GOAL A
In the passage on early fusion research, what bulk temperature did Enrico Fermi show in 1944 would be enough?
GOAL B
Decide whether each statement agrees with the passage on early fusion research: (i) The first fusion was created with a particle accelerator. (ii) The z-pinch system depends on external magnets. (iii) In a torus, the magnets are closer together on the outside curve. For each, answer yes or no and quote the deciding words.

Previous work In 1934,
Mark Oliphant,
Paul Harteck and
Ernest Rutherford were the first to create fusion, using a
particle accelerator to shoot
deuterium nuclei into a metal foil containing
deuterium,
lithium or other elements. These experiments allowed them to measure the
nuclear cross section of various reactions of fusion between nuclei. They determined that the
tritium–deuterium reaction occurred at a lower energy than any other fuel, peaking at about 100,000
electronvolts (100 keV). 100 keV corresponds to a temperature of about one billion
kelvin. As described by the
Maxwell–Boltzmann statistics, a bulk gas at a much lower temperature will still contain some particles at these energies. Because fusion reactions release so much energy, even a small number of such reactions can release enough energy to maintain the gas at the required temperature. In 1944,
Enrico Fermi demonstrated that this would occur at a bulk temperature of about 50 million Celsius, within the range of existing experimental systems. The key problem was confining the plasma; no material container could withstand those temperatures. However, plasmas are electrically conductive, subjecting them to electric and magnetic fields. In a magnetic field, the plasma's electrons and nuclei circle the magnetic lines of force. One confinement approach is to place a tube of fuel inside the open core of a
solenoid. A solenoid creates magnetic lines running down its center, and fuel would be held away from the walls by orbiting these lines of force. But such an arrangement does not confine the plasma along the length of the tube. The obvious solution is to bend the tube around into a torus (donut) shape, so that any one line forms a circle, and the particles can circle forever. However, for purely geometric reasons, the magnets ringing the torus are closer together on the inside curve, inside the "donut hole". Fermi noted that this would cause the electrons to drift away from the nuclei, eventually causing large voltages to develop. The resulting electric field would cause the plasma ring inside the torus to expand until it hit the reactor walls.
Stellarator After
World War II, researchers began considering ways to confine a plasma.
George Paget Thomson of
Imperial College London proposed a system now known as
z-pinch, which runs a current through the plasma. Due to the
Lorentz force, this current creates a magnetic field that pulls the plasma in on itself, keeping it away from the walls. This eliminates the need for external magnets, avoiding Fermi's problem. Various teams in the UK built a number of small experimental devices using this technique by the late 1940s.

Items from a dataset:
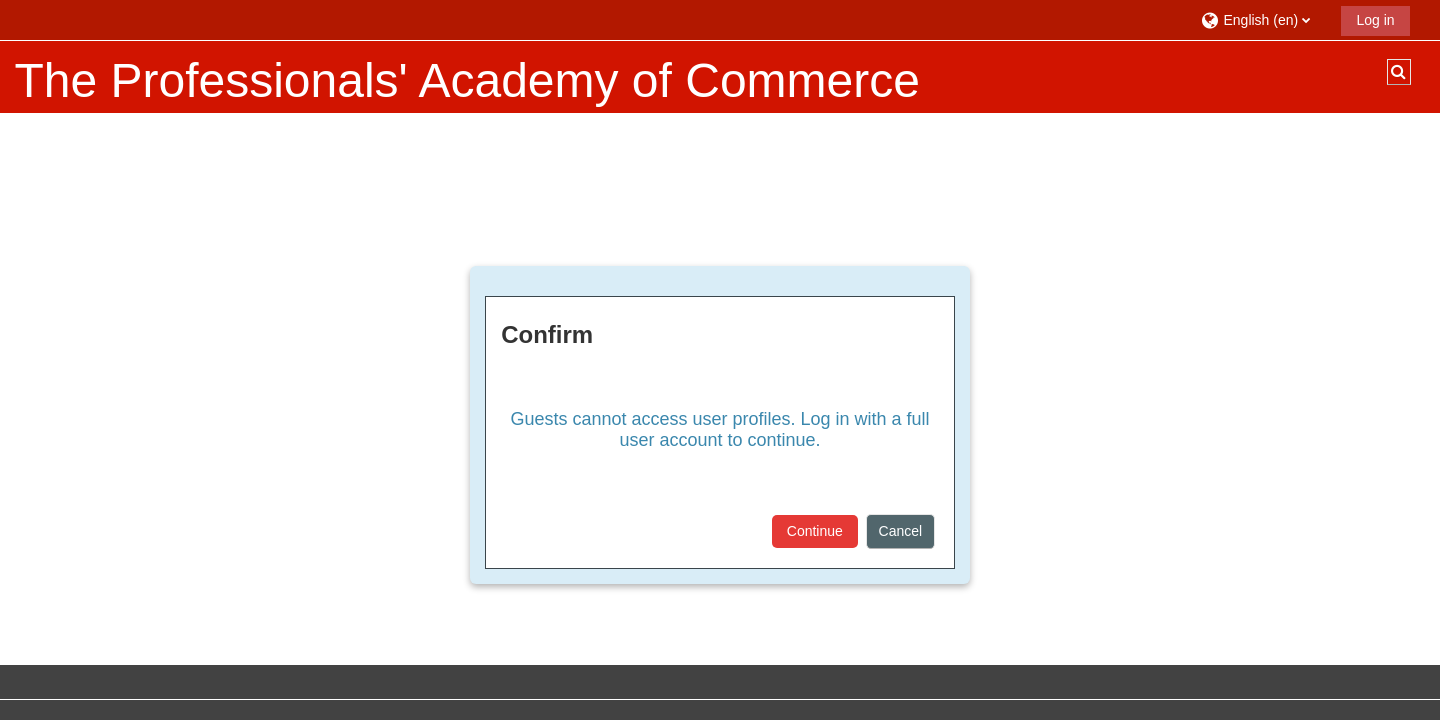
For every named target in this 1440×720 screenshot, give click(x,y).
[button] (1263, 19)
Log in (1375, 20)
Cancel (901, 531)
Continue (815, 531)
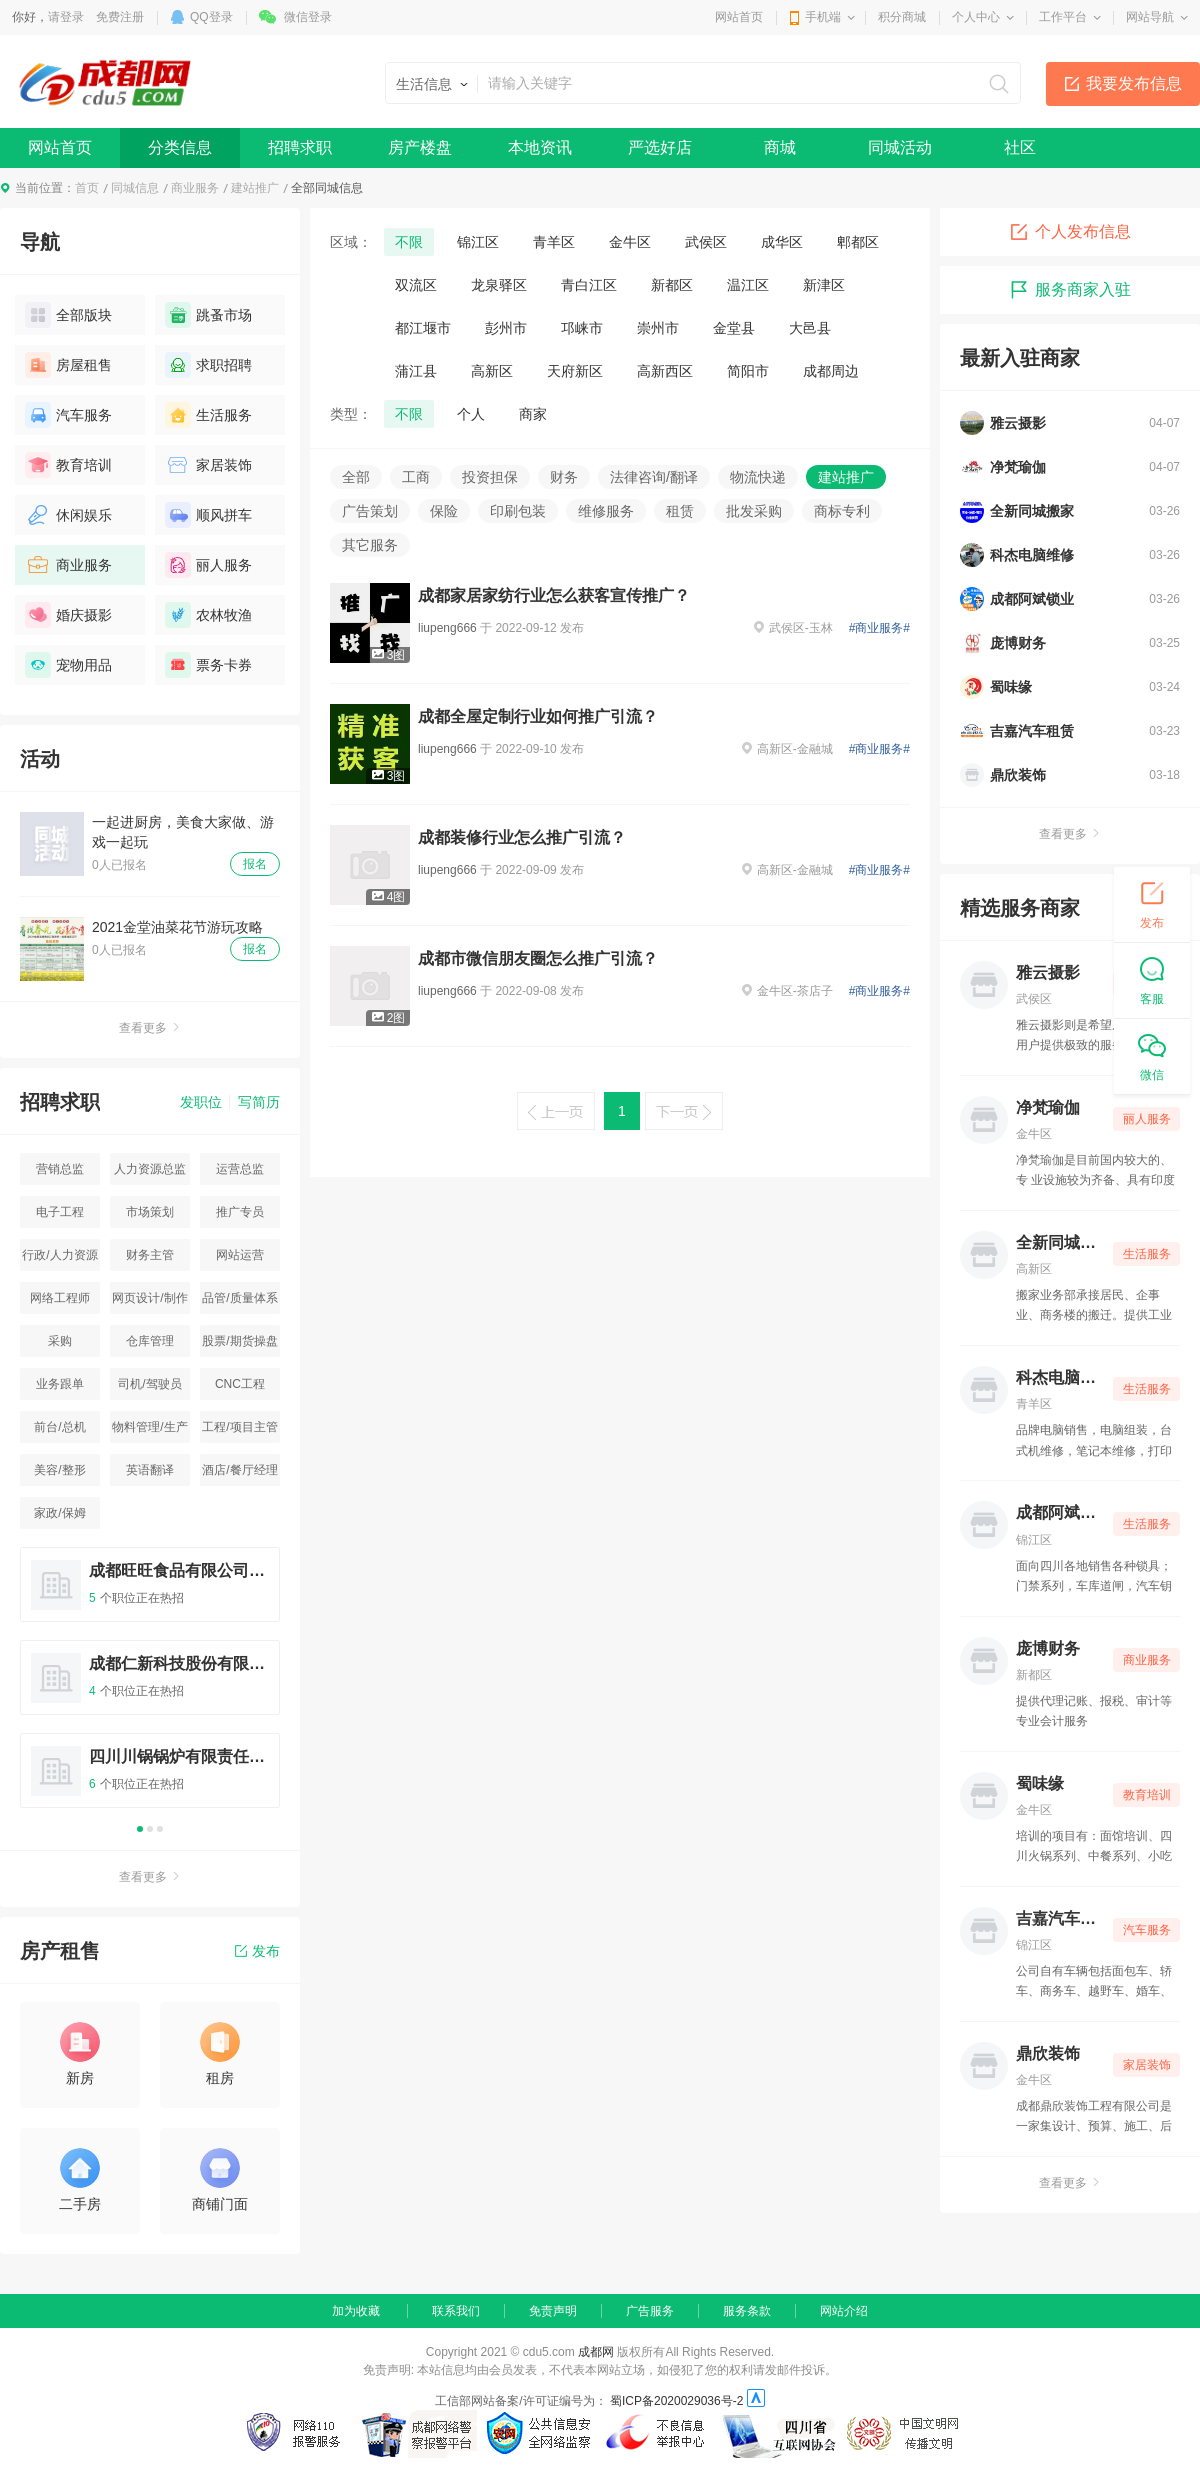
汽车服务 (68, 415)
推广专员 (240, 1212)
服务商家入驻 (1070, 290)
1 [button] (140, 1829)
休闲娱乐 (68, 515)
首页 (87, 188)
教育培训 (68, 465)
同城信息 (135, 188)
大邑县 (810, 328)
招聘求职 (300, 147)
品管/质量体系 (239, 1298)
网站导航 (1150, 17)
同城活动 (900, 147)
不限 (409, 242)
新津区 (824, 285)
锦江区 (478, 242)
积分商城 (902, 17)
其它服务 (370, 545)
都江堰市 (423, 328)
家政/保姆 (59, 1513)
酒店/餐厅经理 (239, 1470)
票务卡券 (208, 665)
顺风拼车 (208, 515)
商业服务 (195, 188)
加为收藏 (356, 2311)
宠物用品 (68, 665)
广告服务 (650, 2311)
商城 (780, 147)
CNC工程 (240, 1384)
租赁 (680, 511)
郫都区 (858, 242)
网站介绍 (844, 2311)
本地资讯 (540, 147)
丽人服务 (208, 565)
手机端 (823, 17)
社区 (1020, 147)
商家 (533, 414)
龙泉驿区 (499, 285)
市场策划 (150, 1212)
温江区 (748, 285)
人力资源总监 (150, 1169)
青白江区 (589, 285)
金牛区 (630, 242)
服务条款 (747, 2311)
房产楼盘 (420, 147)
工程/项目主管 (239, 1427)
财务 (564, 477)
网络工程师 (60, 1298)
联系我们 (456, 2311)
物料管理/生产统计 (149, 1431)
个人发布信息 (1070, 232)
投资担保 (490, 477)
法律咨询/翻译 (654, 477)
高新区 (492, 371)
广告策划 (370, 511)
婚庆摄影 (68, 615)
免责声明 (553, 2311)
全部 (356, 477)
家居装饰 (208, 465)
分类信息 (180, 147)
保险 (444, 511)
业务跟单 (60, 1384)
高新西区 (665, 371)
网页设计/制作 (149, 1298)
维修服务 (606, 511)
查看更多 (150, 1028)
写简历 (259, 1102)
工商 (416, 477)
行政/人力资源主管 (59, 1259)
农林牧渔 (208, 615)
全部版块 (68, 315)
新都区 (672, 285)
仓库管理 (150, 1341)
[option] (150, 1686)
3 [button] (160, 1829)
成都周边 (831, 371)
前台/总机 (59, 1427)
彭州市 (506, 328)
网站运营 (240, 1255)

EXERCISE ANSWER A
About 50 million Celsius.

EXERCISE ANSWER B
(i) Yes: "were the first to create fusion, using a particle accelerator"
(ii) No: "This eliminates the need for external magnets"
(iii) No: "the magnets ringing the torus are closer together on the inside curve"